Rather than writing direct integrations for every ticketing system myself, I am using the LLM with a preconfigured MCP setup to retrieve ticket information. That means the workflow can ask the model to fetch the ticket, parent ticket, and epic context through the tools it already has access to.
This is useful for two reasons.
First, it keeps AutoPR itself much simpler. I do not need to build and maintain one custom integration after another inside the project.
Second, it makes the whole thing more flexible. If I want to use a different ticket system, I can configure the LLM with the right MCP and adjust the query a bit instead of rewriting the application architecture around that system.
The UI mirrors the staged workflow. Tickets appear with their current status, active jobs, and repository context. A ticket can wait for approval, be resumed with feedback, move on to implementation, and eventually land in a PR-ready state.
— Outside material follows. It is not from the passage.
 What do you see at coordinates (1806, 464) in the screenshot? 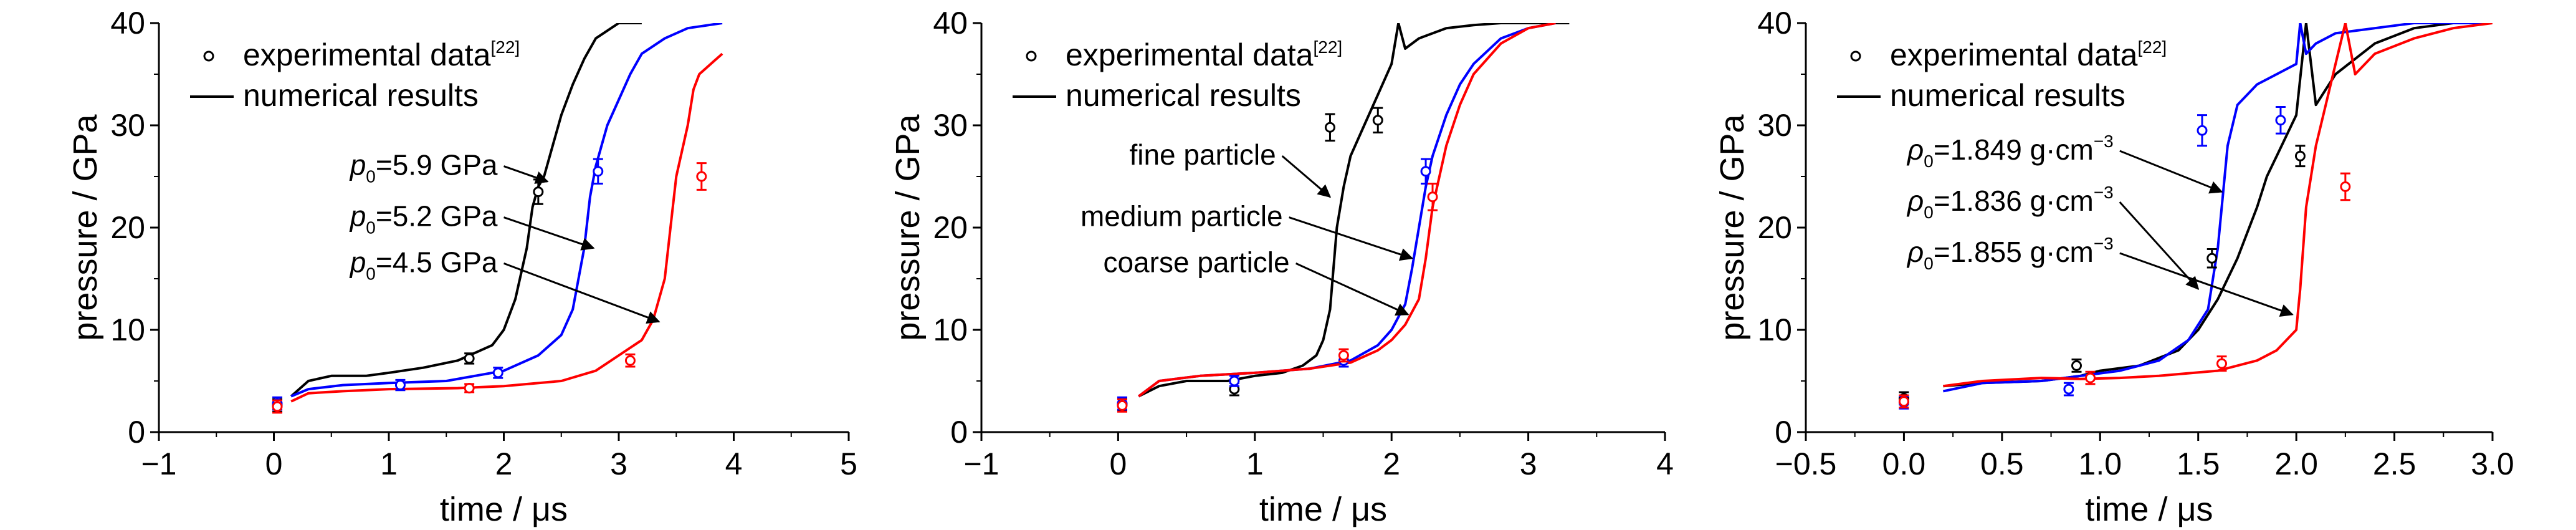
I see `x-tick-label: −0.5` at bounding box center [1806, 464].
In other words: the process is visible.
That visibility is another thing I was missing from terminal-based agent workflows. Once everything lives in scrollback, the system becomes harder to trust. A dashboard is not just prettier. It makes the workflow inspectable.
I do not think the best AI coding workflows are the ones where the model gets maximum autonomy as early as possible.
In practice, the expensive mistakes usually happen before implementation even starts:
If you only review at the very end, you often discover that the implementation is wrong in a structural way. At that point, you are not reviewing code anymore. You are undoing wasted work.
A staged workflow is slower at the beginning, but faster where it matters. It gives you a controlled checkpoint after the investigation phase and before code generation becomes expensive.
That is the main design principle behind AutoPR.
There is still plenty to improve.
Right now I already have the basic loop I wanted: fetch context, propose a solution, get human input, implement, validate, and prepare a PR. But the broader idea is to make that flow feel even more like a small asynchronous engineering system and less like a wrapper around one AI command.
The interesting part is not only better prompts or better model output.
The interesting part is workflow design.
How do we decide which stages require human approval? How do we show confidence or risk? How do we feed review comments back into the loop cleanly? How do we make it obvious which tickets are worth opening right now because they are actually ready for review?
Those questions feel much more valuable to me than simply asking whether the next model is five percent better at writing code.
AutoPR started from a pretty simple frustration: I was annoyed that AI coding tools often forced me into one long, synchronous terminal session.
What I wanted instead was staged work in the background, with a clear dashboard and clear review points.
So I started building exactly that.
It is still early, but even in its current form it already feels closer to the way I want to collaborate with AI on software work: not as a terminal performance I have to watch live, but as an asynchronous system that turns tickets into reviewable results.